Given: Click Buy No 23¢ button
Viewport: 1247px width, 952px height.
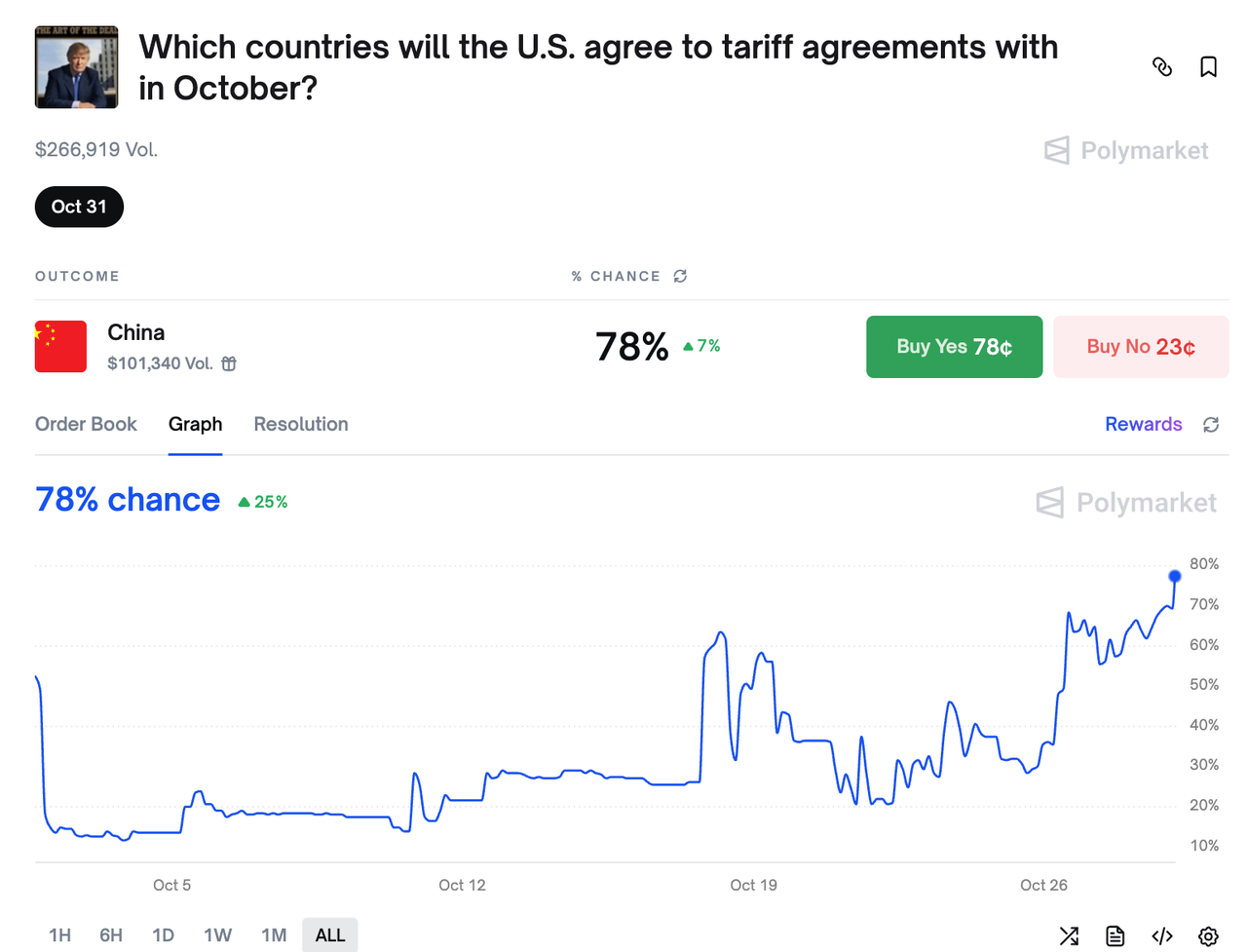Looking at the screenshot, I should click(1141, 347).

* * *

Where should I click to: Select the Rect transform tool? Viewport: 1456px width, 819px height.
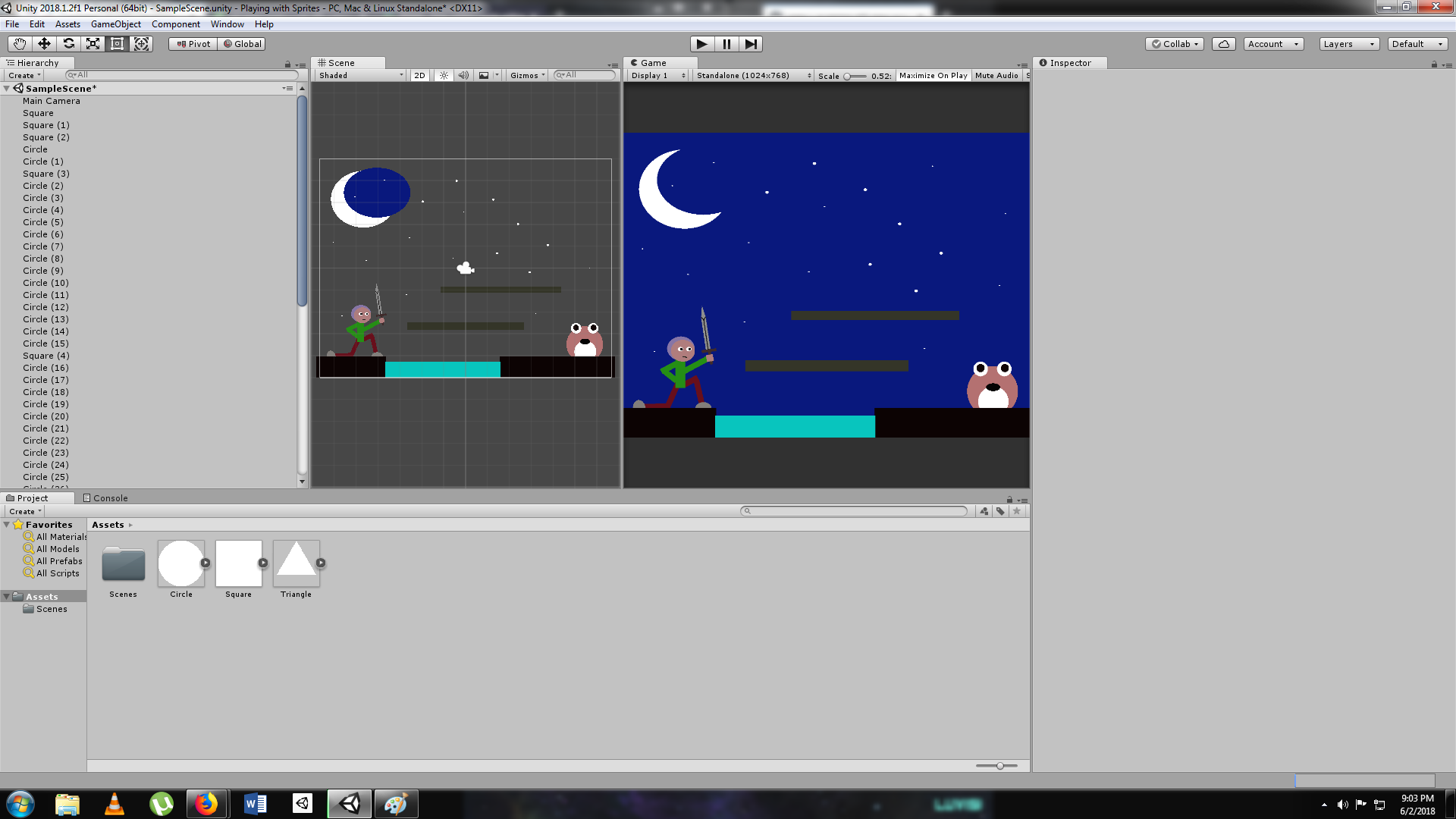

...

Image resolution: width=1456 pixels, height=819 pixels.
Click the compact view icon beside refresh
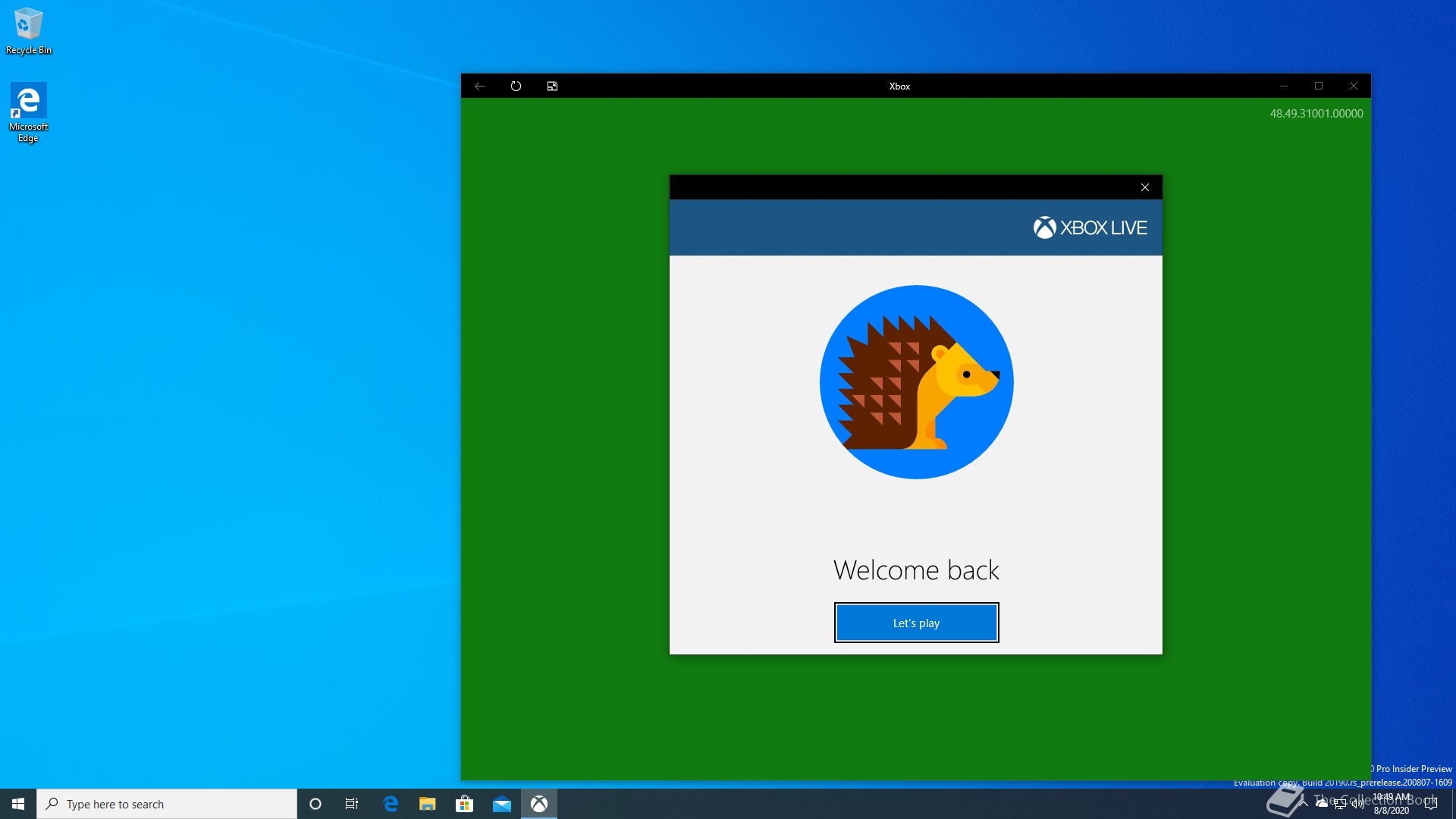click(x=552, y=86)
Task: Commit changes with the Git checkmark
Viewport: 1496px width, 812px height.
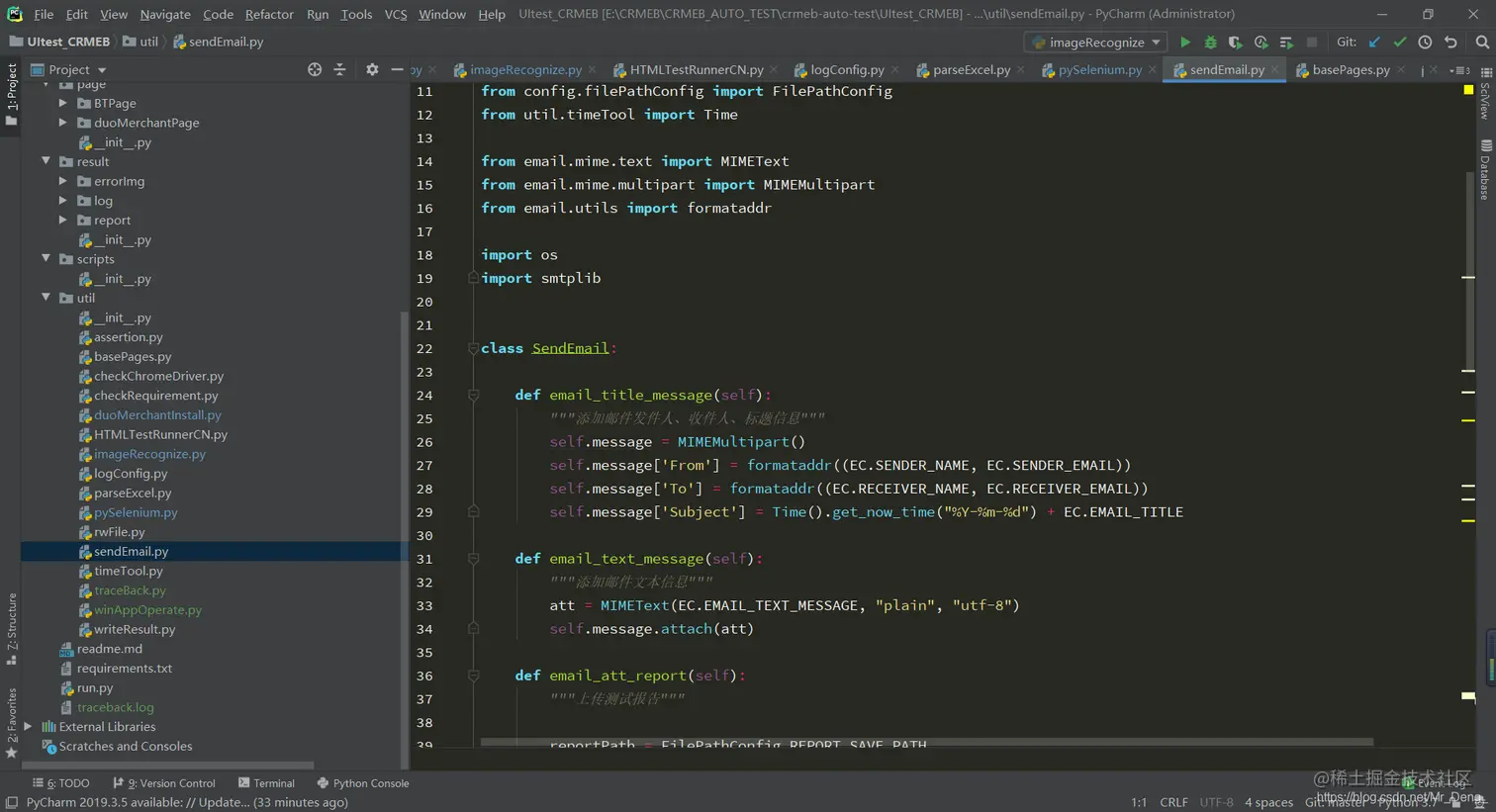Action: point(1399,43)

- **Gestellte Aufgabe**: Kopiere aus dem Material die Zeilen von der Zeile mit „Image resolution: width=1456“ bis einschließlich der Zeile mit „Action: point(1399,43)“ wortgleich. Lass die Bilder dabei weg.

- **Antwort zur Aufgabe**:
Image resolution: width=1456 pixels, height=819 pixels.
Click the compact view icon beside refresh
click(x=552, y=86)
Task: Commit changes with the Git checkmark
Viewport: 1496px width, 812px height.
Action: point(1399,43)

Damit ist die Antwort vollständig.